#### DATA FOR REVIEW

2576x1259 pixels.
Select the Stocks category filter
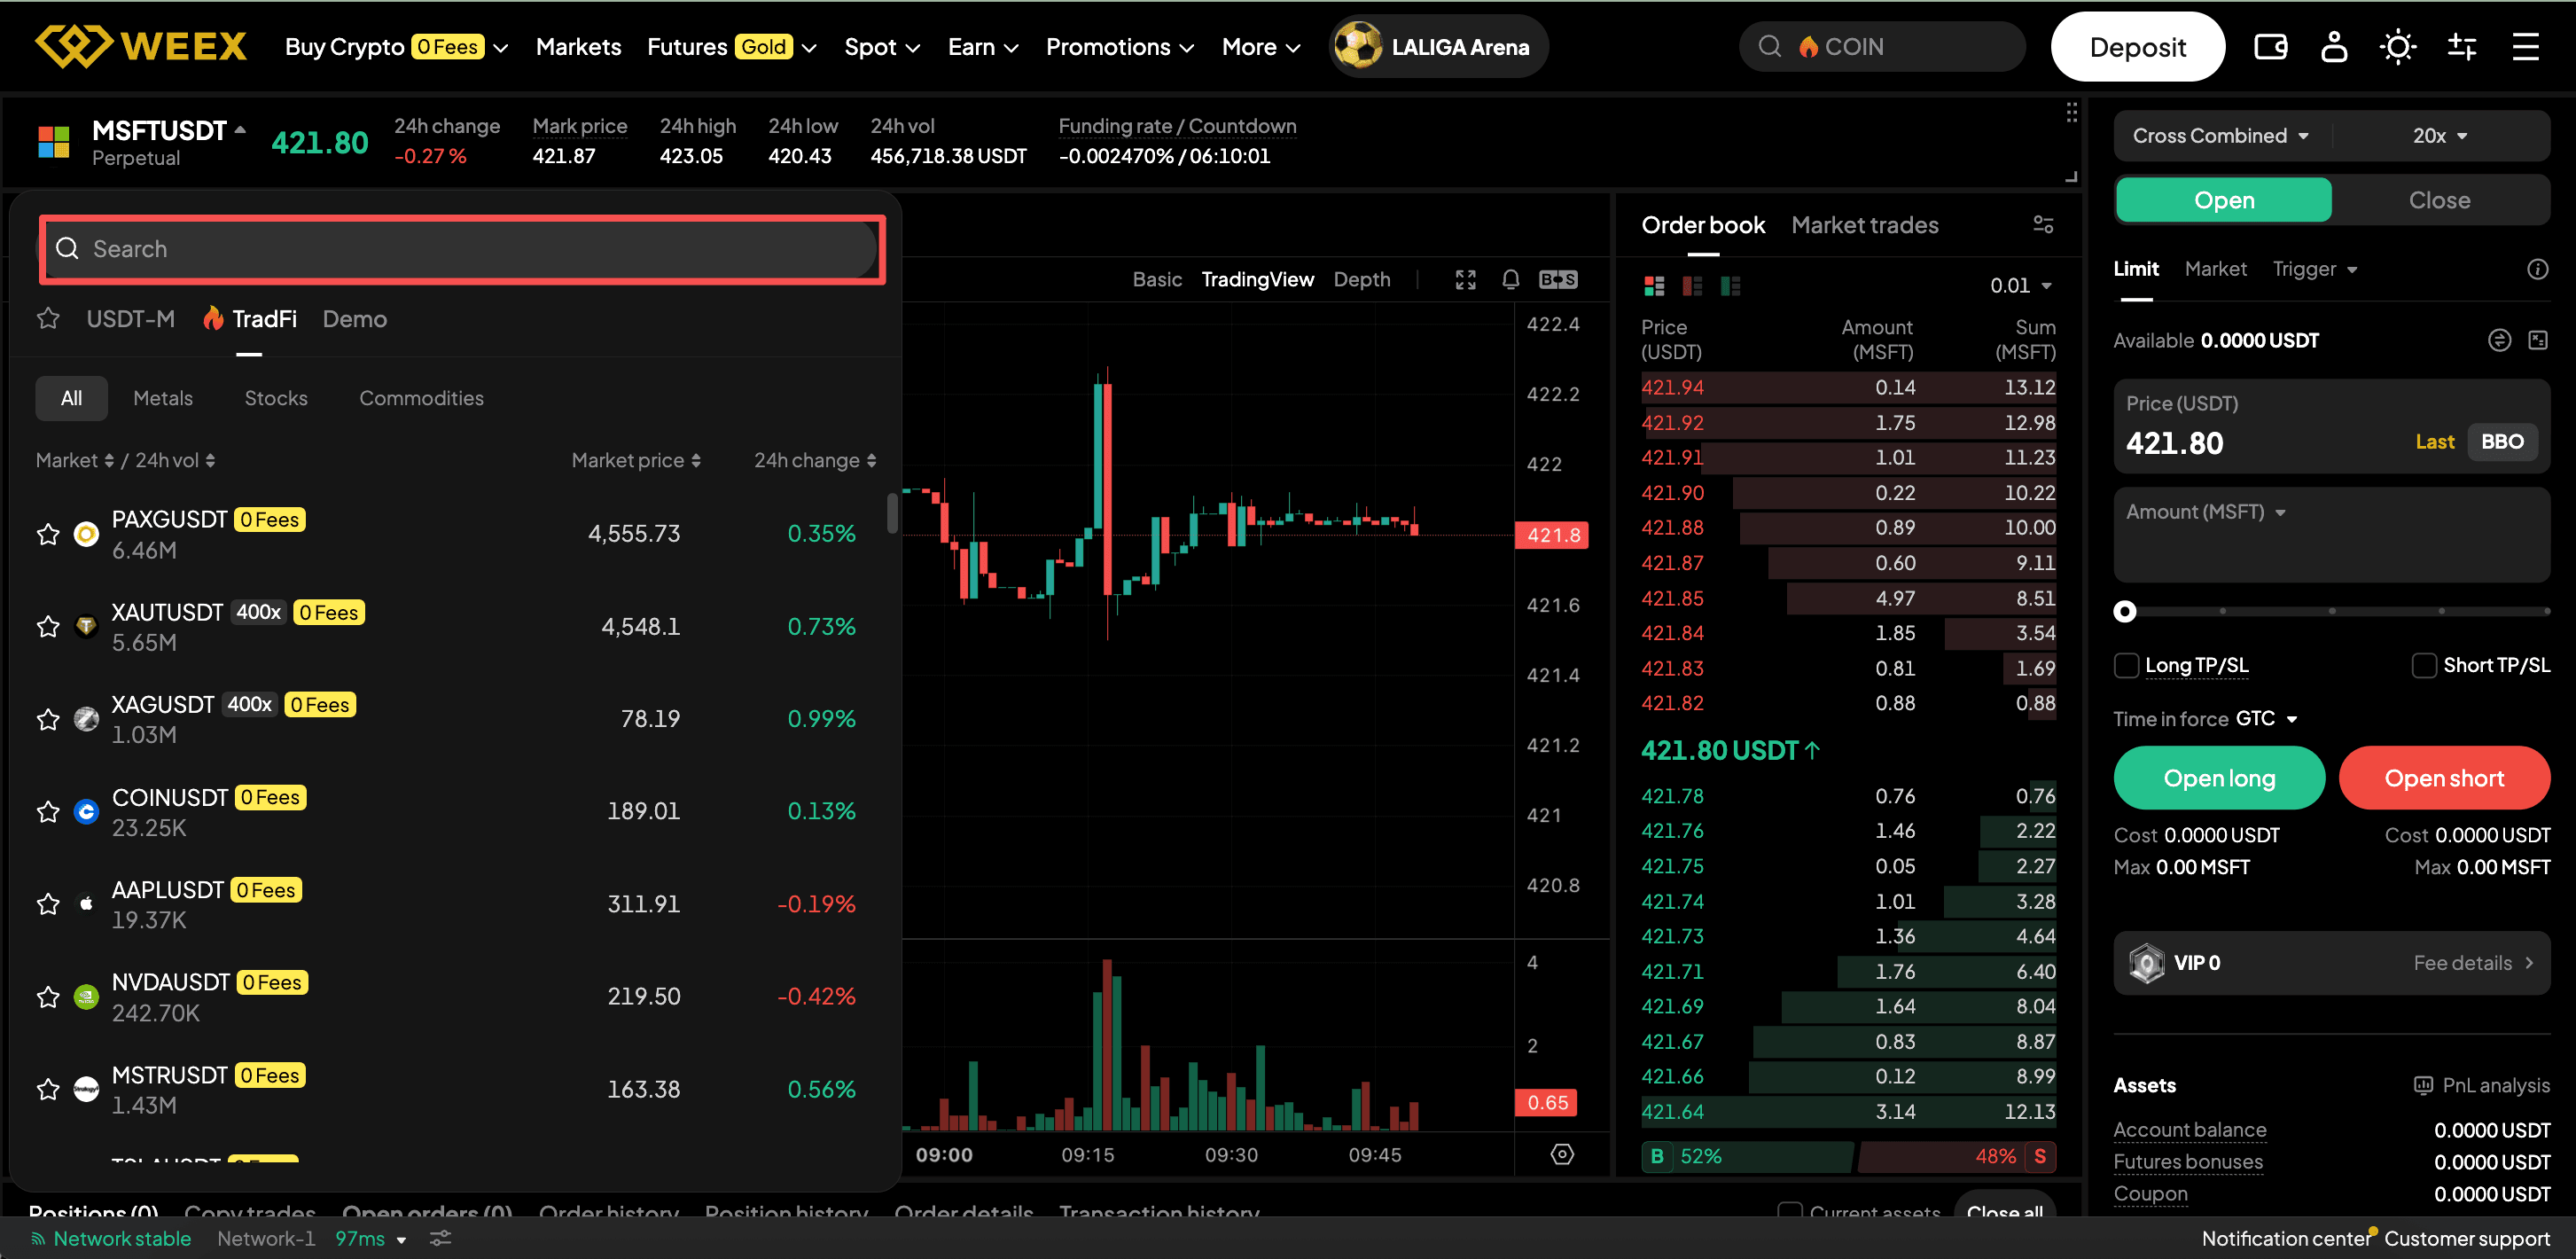276,398
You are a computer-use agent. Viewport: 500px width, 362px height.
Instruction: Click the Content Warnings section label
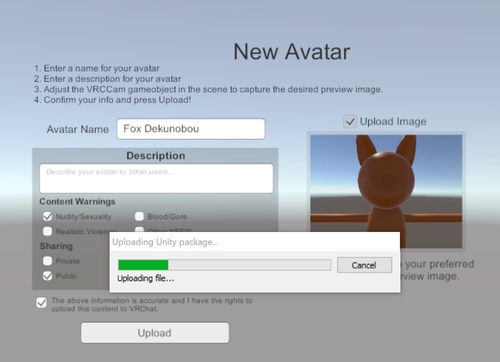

########

● THE TASK
A word-for-word copy of the records is needed, with no pictures carried over.

● TASK ANSWER
2576x1259 pixels.
Select the Stocks category filter
276,398
You are a computer-use agent. Viewport: 500px width, 362px height.
Instruction: Click the Content Warnings section label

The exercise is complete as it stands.